> _Raw data_
▽
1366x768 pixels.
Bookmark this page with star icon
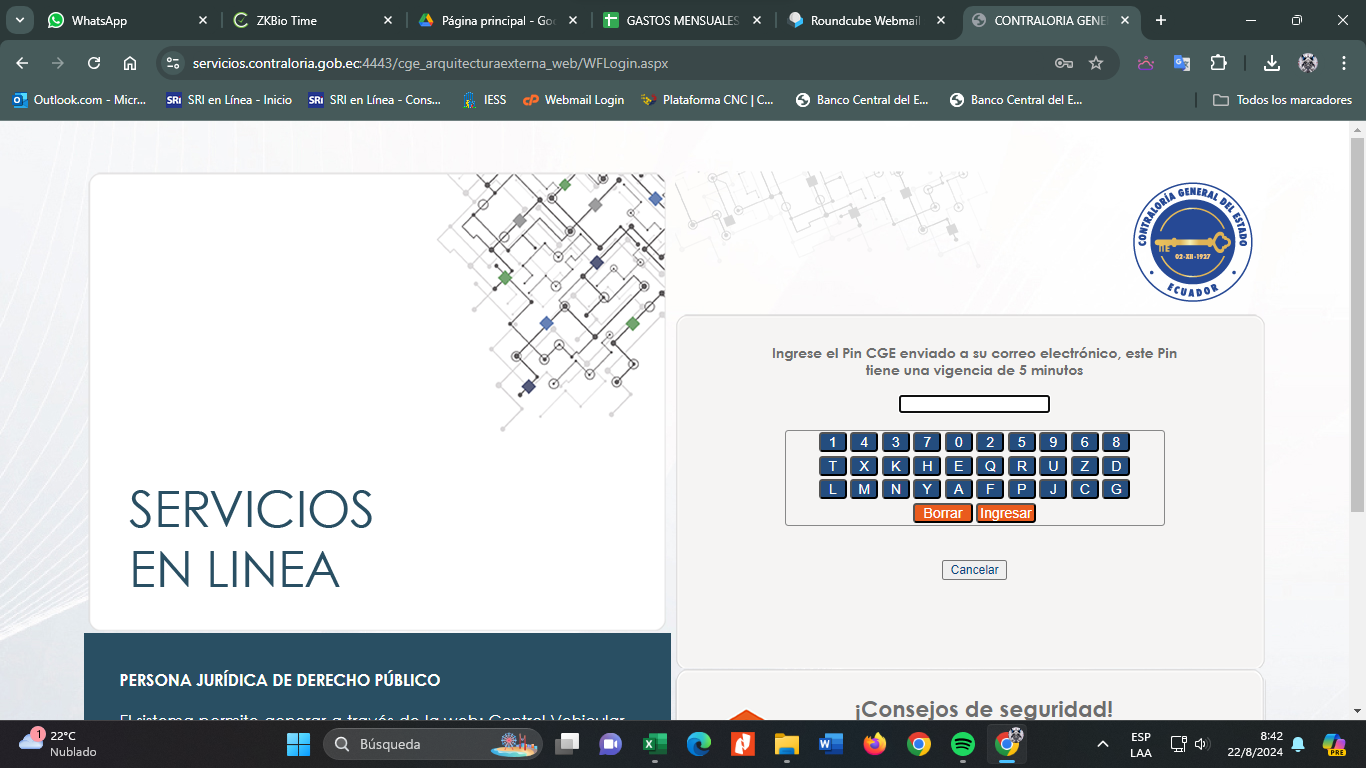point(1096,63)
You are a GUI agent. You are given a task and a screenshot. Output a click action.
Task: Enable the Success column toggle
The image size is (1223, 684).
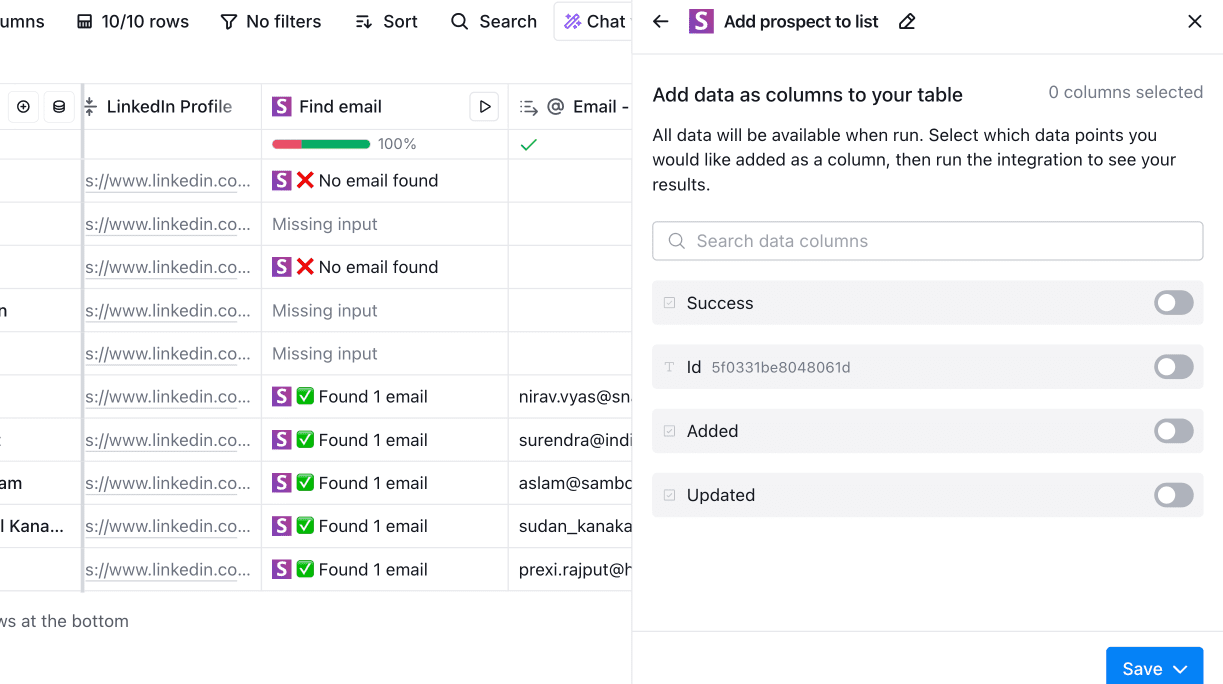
△
▽
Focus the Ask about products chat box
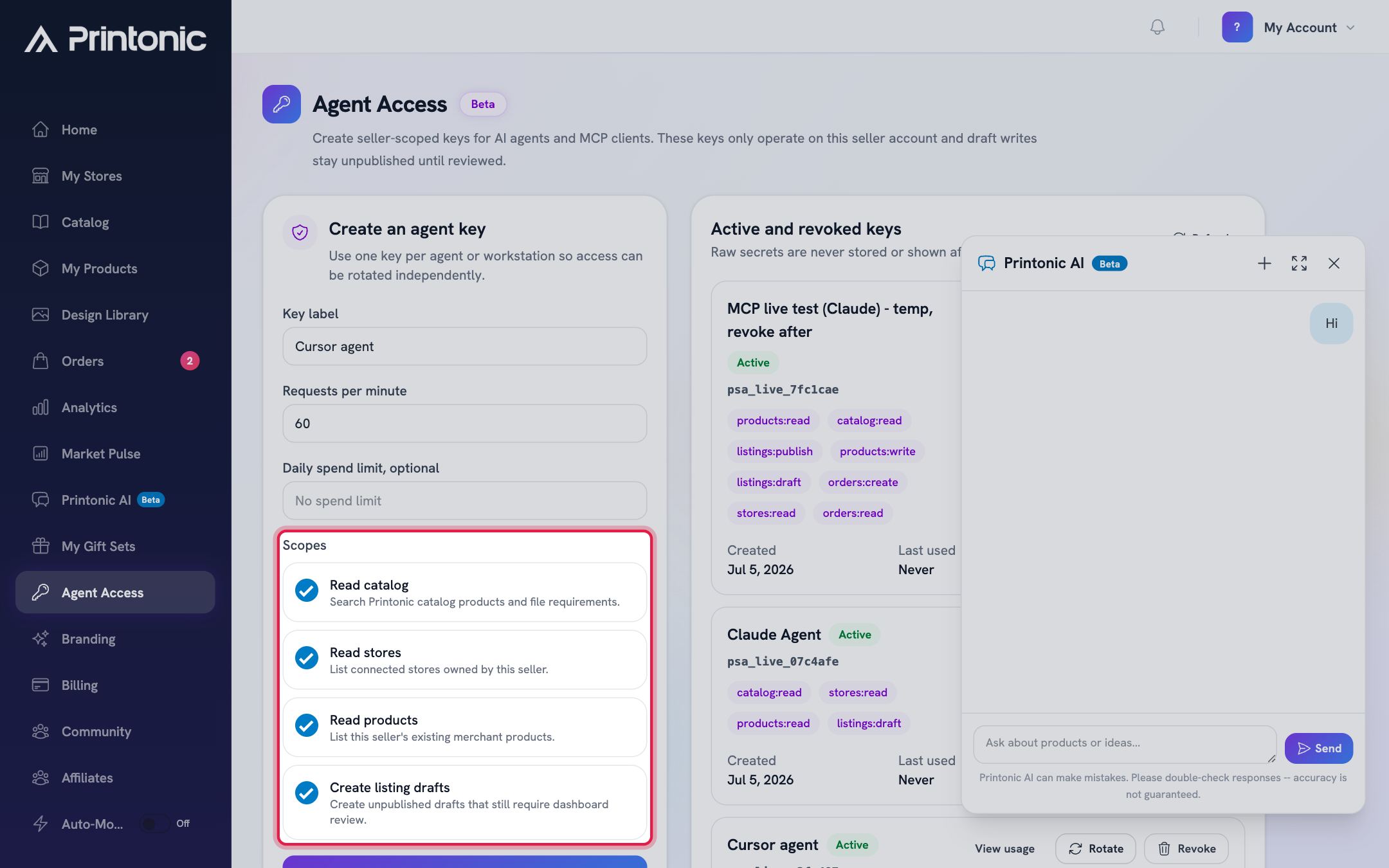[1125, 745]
△
> _Aim of the task_
Copy the lines of the data above exactly as written, beginning with the line containing "You are a GUI" and ending with the line containing "The image size is (1223, 684).", and leave out all other lines.

> _Completed exercise_
You are a GUI agent. You are given a task and a screenshot. Output a click action.
Task: Enable the Success column toggle
The image size is (1223, 684).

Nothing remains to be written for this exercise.